カナダのカールトン大(Carleton University)電子工学科のジャック・アルベール教授(Jacques Albert)は、カナダ自然科学工学研究会議(NSERC)の戦略的計画助成金として46万2000ドルを獲得した。光ファイバをベースにした、光の周波数変換、非線形光学演算の新手法を開発するためである。
 目的は、交互構造ゲルマニウム(Ge)ドープ層のような周期的に分極する放射状構造をもつ、シリカベースのファイバを作り出すことである。これにより、ファイバは第二次高周波発生(SHG)を高効率で起こすことができる。このようなデバイスがファイバレーザと組み合わさると、全ファイバ可視レーザ源として利用できるとされている。バルク光学に基づいたSHGシステムは巨大なサイズや複雑さをもつが、それも解消されるとみられている。

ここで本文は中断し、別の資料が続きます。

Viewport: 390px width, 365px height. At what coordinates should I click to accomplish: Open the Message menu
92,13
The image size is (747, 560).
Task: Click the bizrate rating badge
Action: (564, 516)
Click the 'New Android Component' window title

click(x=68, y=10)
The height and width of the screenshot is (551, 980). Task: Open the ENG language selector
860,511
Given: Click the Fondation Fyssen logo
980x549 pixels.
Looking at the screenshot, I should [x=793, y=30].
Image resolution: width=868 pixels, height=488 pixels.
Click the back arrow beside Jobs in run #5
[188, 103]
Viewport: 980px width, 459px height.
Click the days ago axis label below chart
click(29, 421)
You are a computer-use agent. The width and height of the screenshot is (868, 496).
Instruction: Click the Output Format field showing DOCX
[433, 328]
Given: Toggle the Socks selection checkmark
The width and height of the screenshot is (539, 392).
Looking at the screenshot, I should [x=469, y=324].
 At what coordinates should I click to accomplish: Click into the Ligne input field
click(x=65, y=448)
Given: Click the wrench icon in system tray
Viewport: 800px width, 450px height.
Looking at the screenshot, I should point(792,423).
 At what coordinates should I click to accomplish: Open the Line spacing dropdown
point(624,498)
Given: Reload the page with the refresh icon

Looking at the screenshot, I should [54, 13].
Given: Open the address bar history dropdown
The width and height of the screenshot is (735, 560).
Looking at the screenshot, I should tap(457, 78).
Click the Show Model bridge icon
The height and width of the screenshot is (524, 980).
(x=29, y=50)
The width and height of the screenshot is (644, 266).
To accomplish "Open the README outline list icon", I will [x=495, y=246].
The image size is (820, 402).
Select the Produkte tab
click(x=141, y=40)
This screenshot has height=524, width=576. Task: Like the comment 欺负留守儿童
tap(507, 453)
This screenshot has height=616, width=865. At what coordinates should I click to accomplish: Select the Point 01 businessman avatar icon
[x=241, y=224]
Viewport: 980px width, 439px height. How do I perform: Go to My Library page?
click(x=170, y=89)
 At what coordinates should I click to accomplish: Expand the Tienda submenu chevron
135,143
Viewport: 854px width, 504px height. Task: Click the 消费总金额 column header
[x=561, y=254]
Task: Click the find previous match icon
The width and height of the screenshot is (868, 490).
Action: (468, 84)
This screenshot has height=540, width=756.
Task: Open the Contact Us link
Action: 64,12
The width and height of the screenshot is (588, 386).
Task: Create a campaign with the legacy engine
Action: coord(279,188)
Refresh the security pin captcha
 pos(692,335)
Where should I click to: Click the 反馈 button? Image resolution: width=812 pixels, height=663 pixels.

 アルベール教授と彼の共同研究者は、周期的に分極するシリカのミクロ構造、あるいはナノ構造を開発するための実験を、すでに多く行っている。過去4年間、平坦基板に交互ドーパント配列層からなる分極処理したシリカ構造をデザイン、製作し、そのパフォーマンスを測定してきた。事例を一つ挙げると、Geドープしたものとドープしないものとを交互に配置し、75nm層のシリカを重ねて3μmの厚さにしたものは、層状にしなかったサンプルの200倍の強さのSHGを発生させた。広く使われているニオブ酸リチウムと同等の光学非線形性をもつ構造である。
 カールトン大のグループは、この技術を活用し、平坦フィルムを作るというよりも、周期的に分極するシリカファイバとなる、放射状層のフィルムを生み出すことを目指している。そのようなファイバがあれば、容易にファイバレーザと継ぎ合わせることができる。これにより、アルベール教授の言う「近代のファイバレーザの進化における、次の論理的なステップ」が導かれるという。